ANALYSIS:The Muslim Brotherhood's decision to field a candidate could split the fundamentalist vote three ways
THE EGYPTIAN Muslim Brotherhood’s decision to field its own candidate for the presidency has thrown the campaign into confusion and prompted pundits to say the race is now between “believers” and “non-believers”.
For months, the movement said it would back an independent in the May 23rd-24th poll but then surprised observers by choosing Khairat el-Shater, the brotherhood’s second in command and a financier, strategist and strongman. Even his children were dismayed by
the nomination of the multi- millionaire businessman, who was imprisoned in 2006 during a crackdown on the brotherhood but released by the ruling military council in March last year.

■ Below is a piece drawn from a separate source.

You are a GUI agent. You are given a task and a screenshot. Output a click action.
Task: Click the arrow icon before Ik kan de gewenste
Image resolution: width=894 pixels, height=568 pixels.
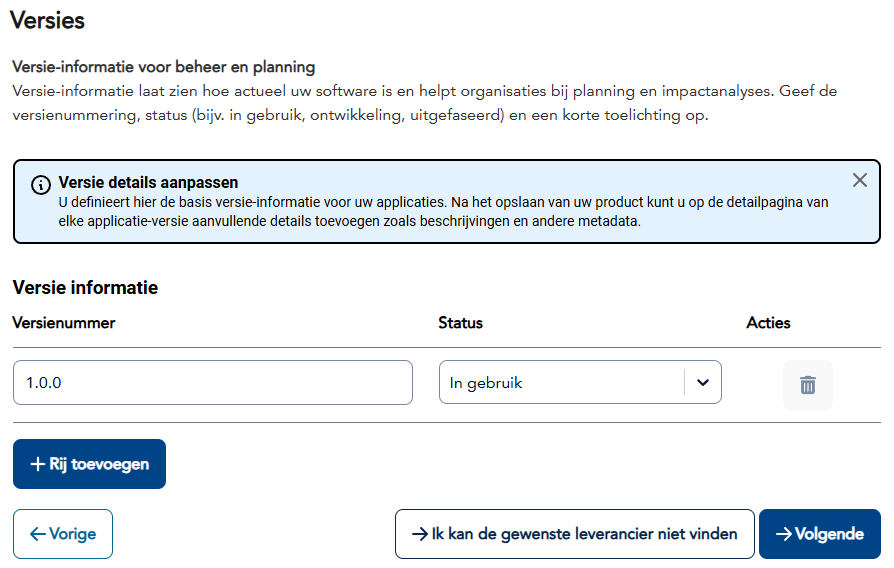[420, 534]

In a bid to co-opt ultra-orthodox Salafis and unify the conservative fundamentalist camp, Shater has promised to grant Muslim clerics the power to review legislation to ensure it is in line with Islamic law, alarming liberals and Christians.
Shater, who has close relations with the puritan Salafis, has in fact staged a coup within the brotherhood. Its supreme body voted 54-52 to nominate him; the membership is divided and several senior figures have resigned.
Furthermore, he could not stand without the assistance of the military. Earlier this year, a military court pardoned him for money laundering and financing the brotherhood, which was banned during the reign of ousted Egyptian president Hosni Mubarak, and his assets were unfrozen. The junta’s actions have confirmed suspicions that the brotherhood and the military intend to rule in partnership.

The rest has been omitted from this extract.